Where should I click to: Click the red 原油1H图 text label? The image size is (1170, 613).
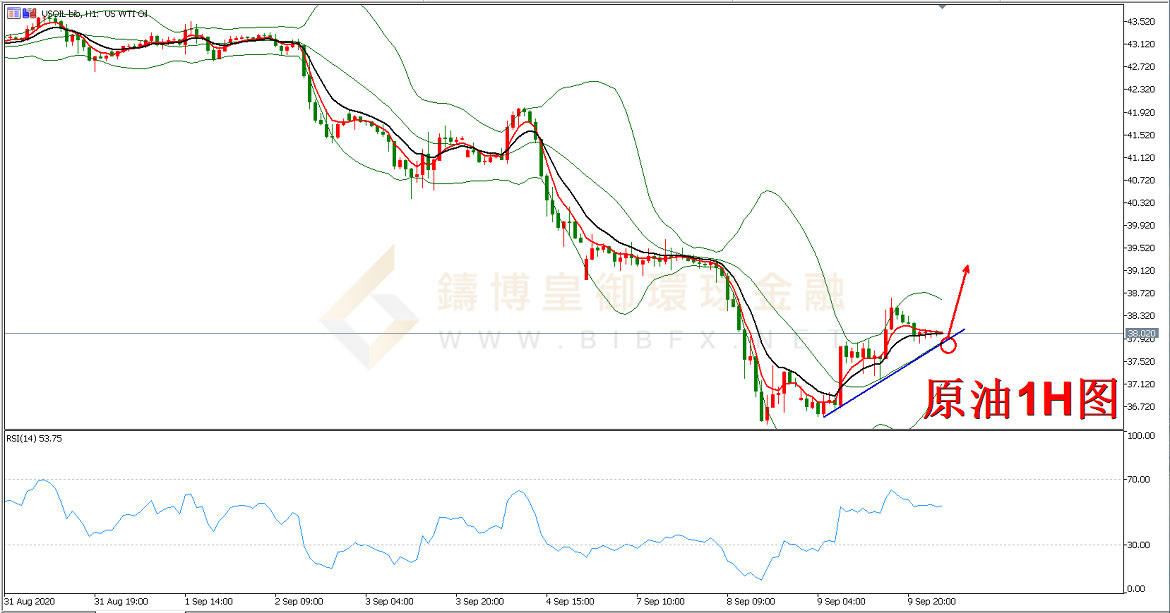pos(1018,400)
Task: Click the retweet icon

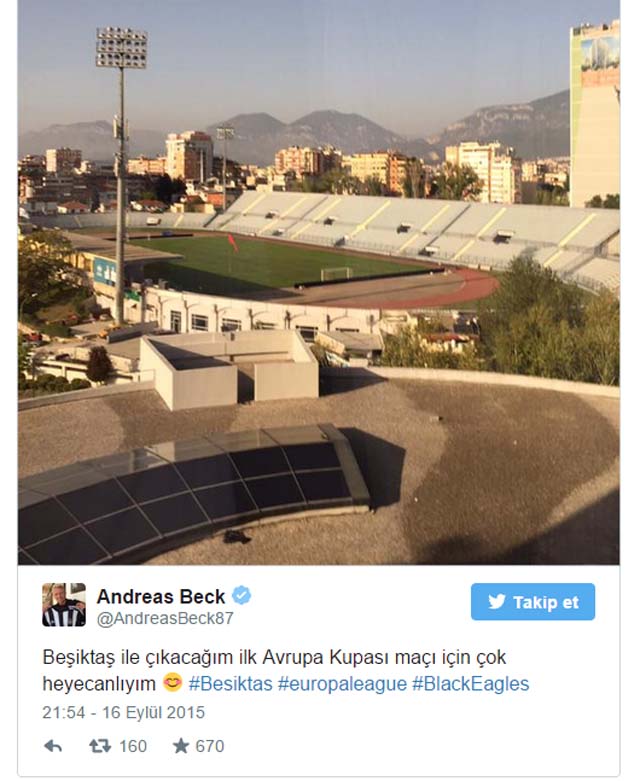Action: click(100, 746)
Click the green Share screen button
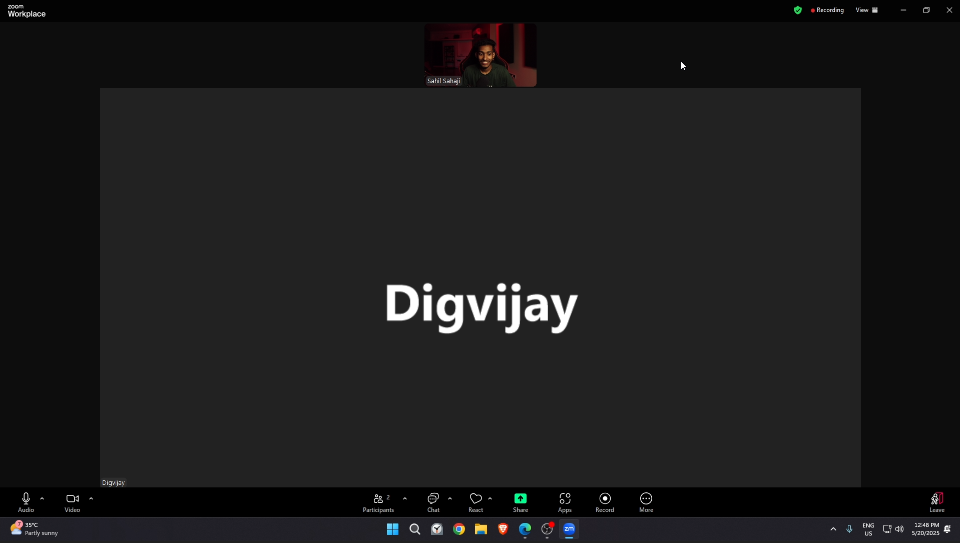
---
Return the rows above word for word, leaving out the pictures.

• [Exercise response]:
Where should I click to: Click the red 原油1H图 text label? The image size is (1170, 613).
pos(1018,400)
Task: Click the retweet icon

Action: click(100, 746)
Click the green Share screen button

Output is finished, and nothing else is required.